Nesta solenidade vamos ressaltar o papel do Espírito na tomada de consciência da identidade e da missão da Igreja… Antes do Pentecostes, tínhamos apenas um grupo fechado dentro de quatro paredes, incapaz de superar o medo e de arriscar, sem a iniciativa nem a coragem do testemunho; depois do Pentecostes, temos uma comunidade unida, que ultrapassa as suas limitações humanas e se assume como comunidade de amor e de liberdade.

A Segunda Leitura (1Cor 12,3b-7.12-13) nos apresenta a unidade do Espírito na diversidade dos dons. “Jesus é o Senhor” é a confissão que une a Igreja primitiva. E esta confissão só se consegue manter na força do Espírito Santo. Como a unidade da confissão, o Espírito dá, também, a multiformidade dos serviços na Igreja. Todos que pertencem a Cristo são membros diversos do mesmo Corpo. O Espírito é, pois, apresentado como Aquele que alimenta e que dá vida ao “corpo de Cristo”; dessa forma, Ele fomenta a coesão, dinamiza a fraternidade e é o responsável pela unidade desses diversos membros que formam a comunidade. Devemos todos termos a consciência de que somos membros de um único “corpo” – o corpo de Cristo – e é o mesmo Espírito que nos alimenta, embora desempenhemos funções diversas (não mais dignas ou mais importantes, mas diversas).

Jesus conhecia também a curteza da mente e do coração humanos. Sozinhos, os homens não seriam capazes de conhecer e viver a verdade evangélica. Conhecia, assim, a forte tendência da criatura ao egoísmo. Ora, o Reino dos Céus estende-se na direção oposta ao egoísmo: tende a formar rede de comunidade, tende ao universalismo, por isso a Igreja é católica, ou seja, universal, aonde o Espírito age e vivifica.

Assim Jesus envia o Espírito Santo para sustentar a criatura, iluminar os olhos da fé e abrir estes olhos à fraternidade.

Hoje celebramos a mistura do Espírito e vida, Espírito e história, Espírito e destino humano. E Pentecostes passa a significar fonte e finalidade, começo e plenitude.

Cristo ressuscitou para nos livrar da morte eterna. E o Espírito Santo desceu sobre os Apóstolos na abundância de sua graça para que, continuando a missão de Jesus, dessem testemunho da misericórdia de Deus encarnada em Cristo e implantassem a lei do coração. (cf. 2 Cor 3,3).

É muito significativo que o Espírito Santo desça sob os Apóstolos no mesmo lugar da Instituição da Eucaristia, ou seja, no Cenáculo. Assim, a partir de Pentecostes, os discípulos, ou seja, a Igreja, formarão o corpo total de Cristo, serão os continuadores da missão de Jesus, aqueles que, fazendo a Eucaristia, são por ela transformados no Corpo do Senhor.

São Francisco de Assis ensina que: “É o Espírito Santo do Senhor, que habita nos fiéis, quem recebe o santíssimo Corpo e Sangue de Cristo”. Assim, será nula a comunhão, se não estivermos santificados pelo poder do Espírito Santo. E por menores que sejamos, seremos dignos do Senhor, porque não é a pequenez que conta, mas a grandeza do Espírito Santo de Deus em nós.

....................

Objetivo 1 -
Segundo o trecho sobre Pentecostes, em que lugar o Espírito Santo desce sobre os Apóstolos?
O trecho e os registros não têm relação entre si.

Dados fornecidos -
....................

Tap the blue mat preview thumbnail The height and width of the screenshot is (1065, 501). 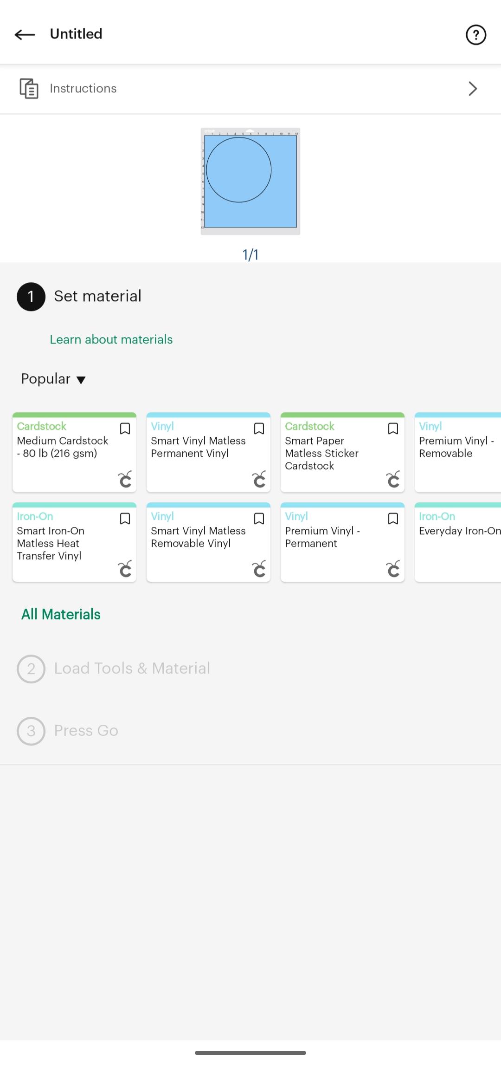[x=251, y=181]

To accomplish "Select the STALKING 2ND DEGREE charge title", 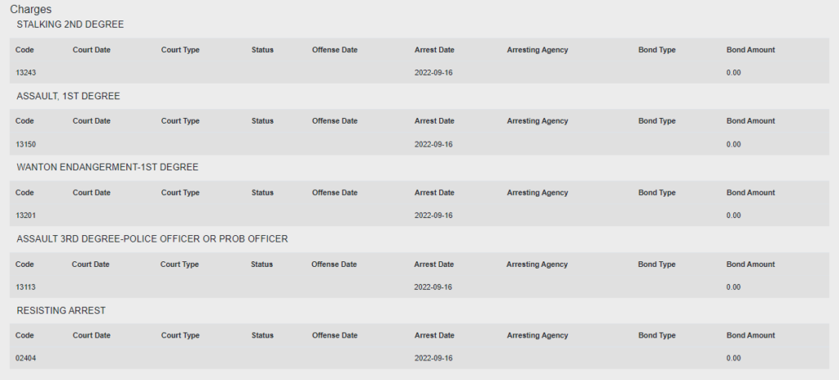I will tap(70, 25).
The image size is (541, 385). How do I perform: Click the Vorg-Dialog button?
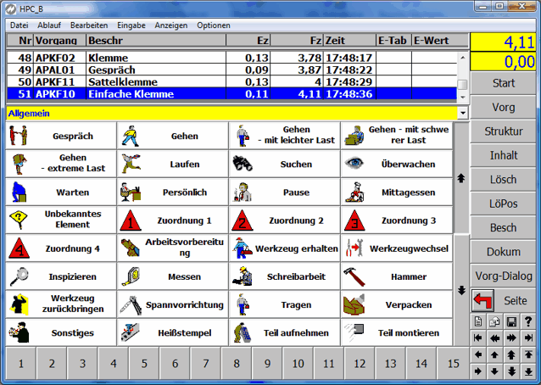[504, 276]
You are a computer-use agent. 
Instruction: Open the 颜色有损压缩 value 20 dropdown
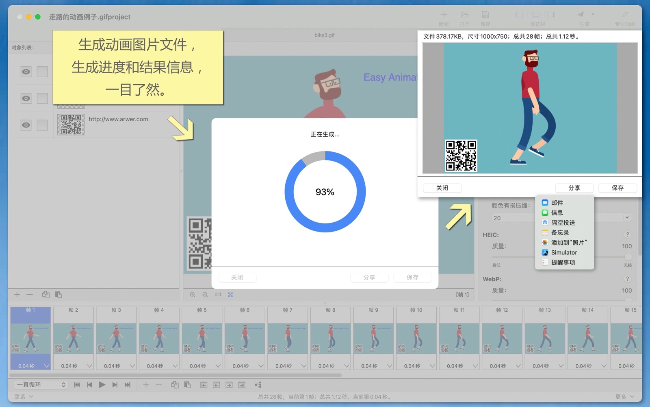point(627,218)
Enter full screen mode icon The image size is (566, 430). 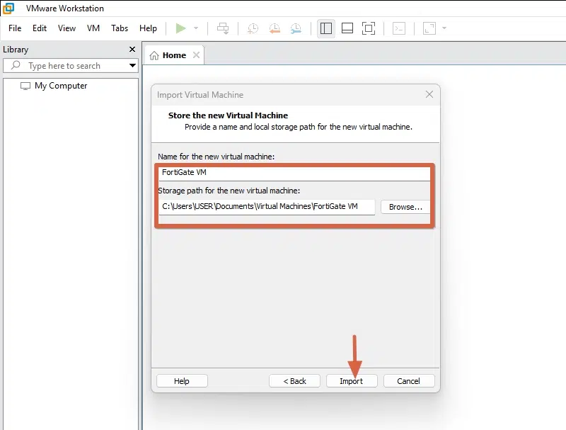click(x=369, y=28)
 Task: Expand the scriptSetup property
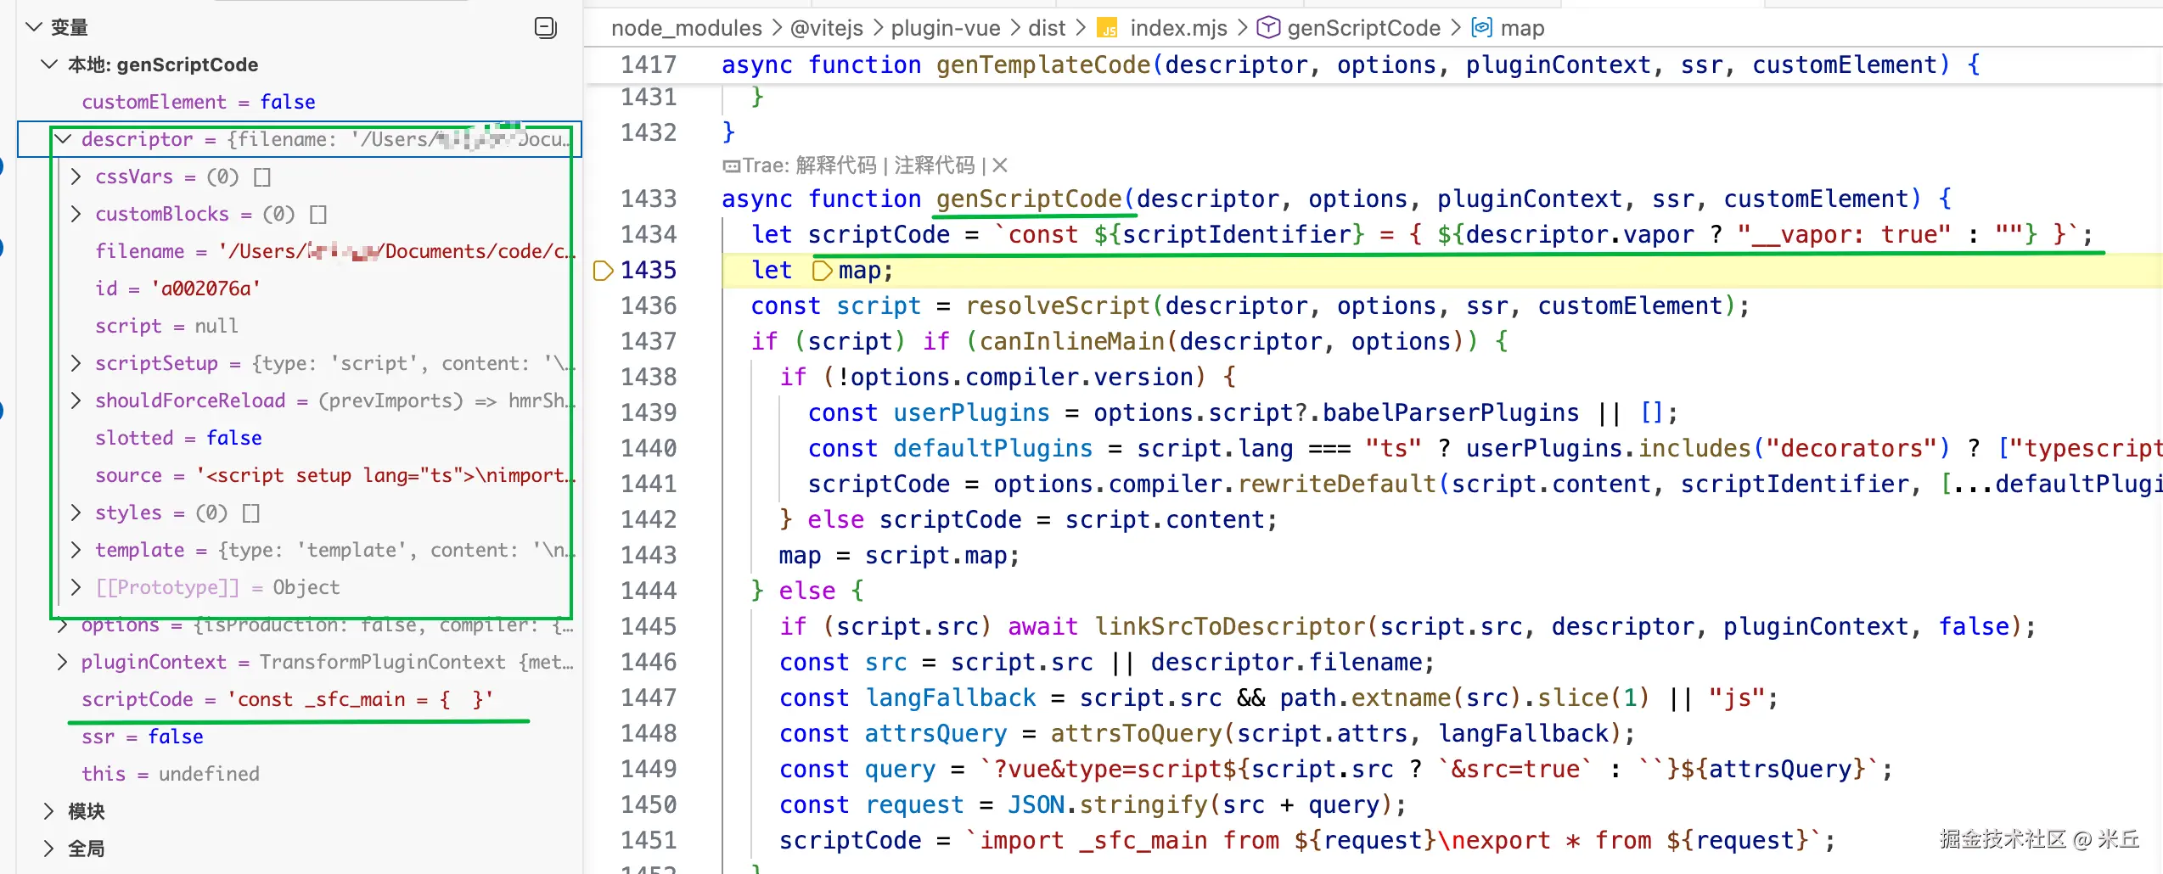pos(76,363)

....................

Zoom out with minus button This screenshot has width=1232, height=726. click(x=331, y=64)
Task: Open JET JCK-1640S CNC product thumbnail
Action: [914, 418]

....................

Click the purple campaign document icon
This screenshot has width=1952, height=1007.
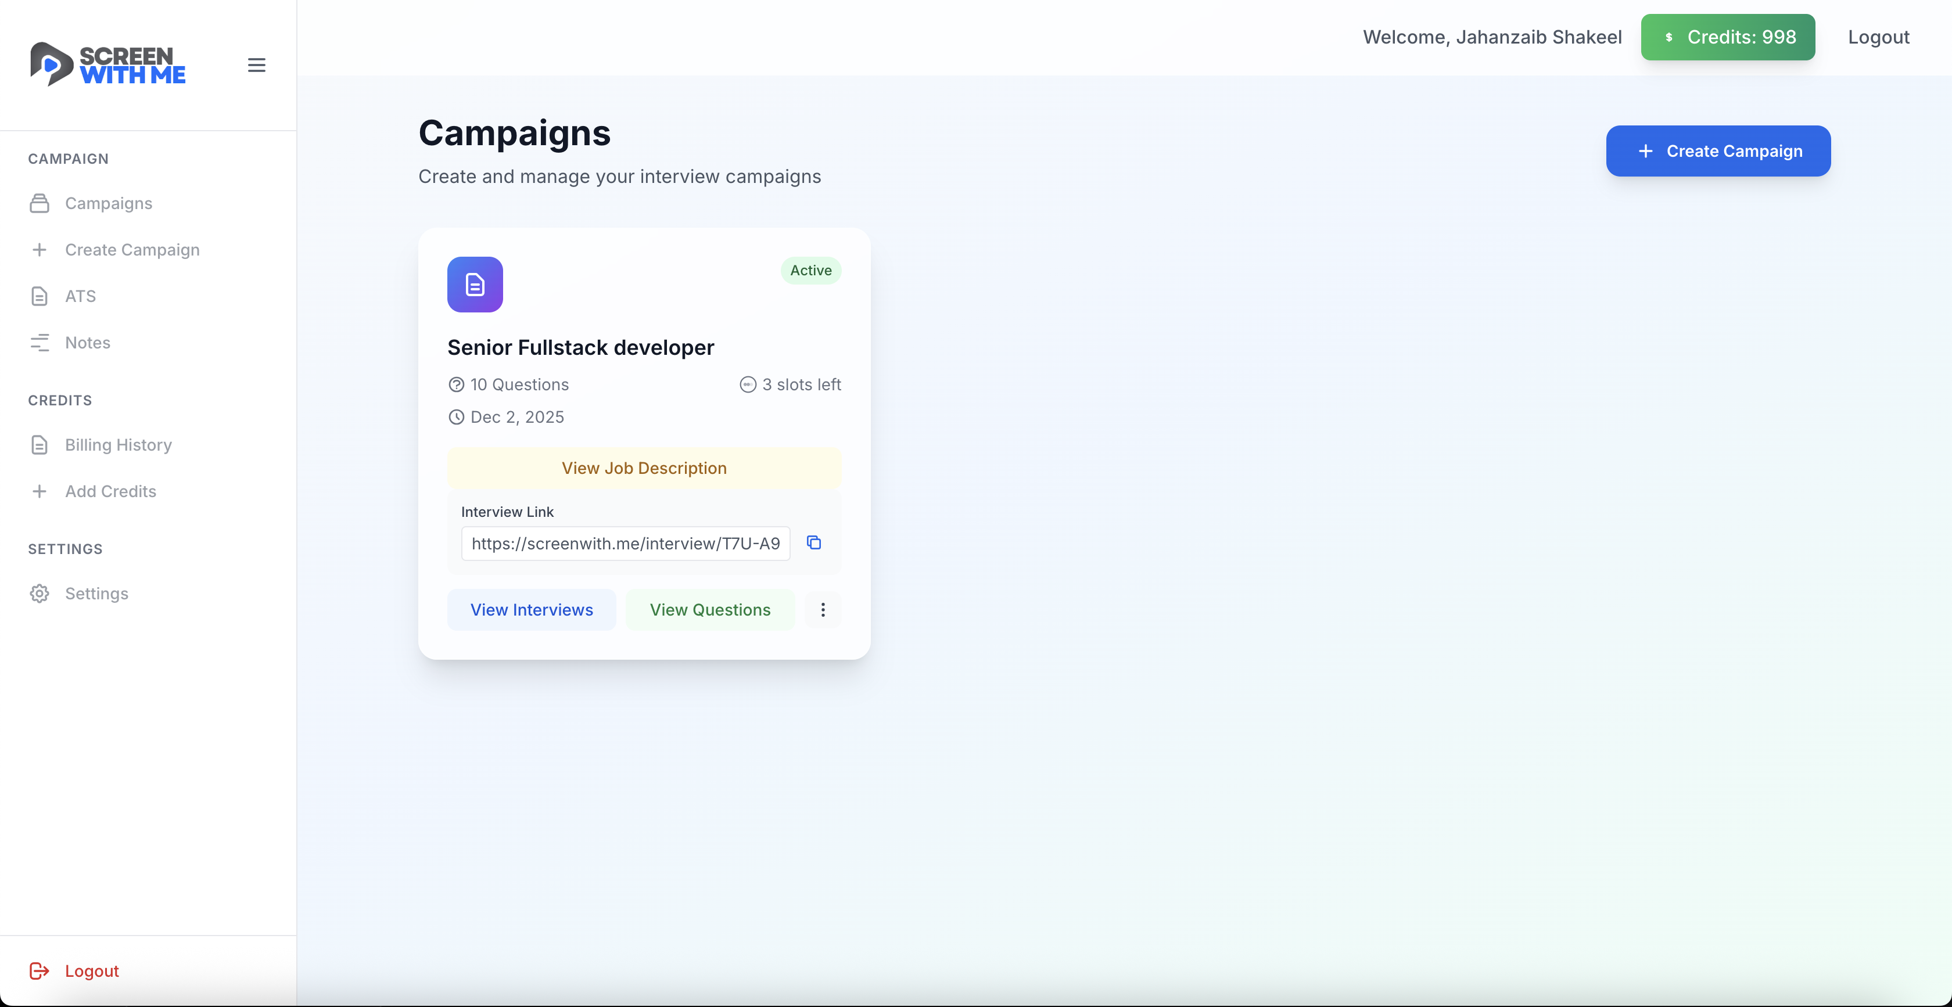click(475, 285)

....................

Objetivo 2 -
Conte as linhas dos registros que contêm a palavra "This", levando em conta maiúsculas e minúsculas, e informe só o número.

Resposta 1 -
No Cenáculo, o mesmo lugar da Instituição da Eucaristia.

Resposta 2 -
2